• _Problem requirements_
Please edit the material below by replacing "next week" with "the following week" and leaving everything else as it is.

Stored items:
☆ ☆ ☆ ☆ ☆
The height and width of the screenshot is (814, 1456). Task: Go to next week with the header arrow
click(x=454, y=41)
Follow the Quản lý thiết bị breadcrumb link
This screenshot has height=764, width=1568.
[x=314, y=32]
☆ ☆ ☆ ☆ ☆
• _Reply to the task_
The height and width of the screenshot is (814, 1456). Task: Go to the following week with the header arrow
click(x=454, y=41)
Follow the Quản lý thiết bị breadcrumb link
This screenshot has height=764, width=1568.
[x=314, y=32]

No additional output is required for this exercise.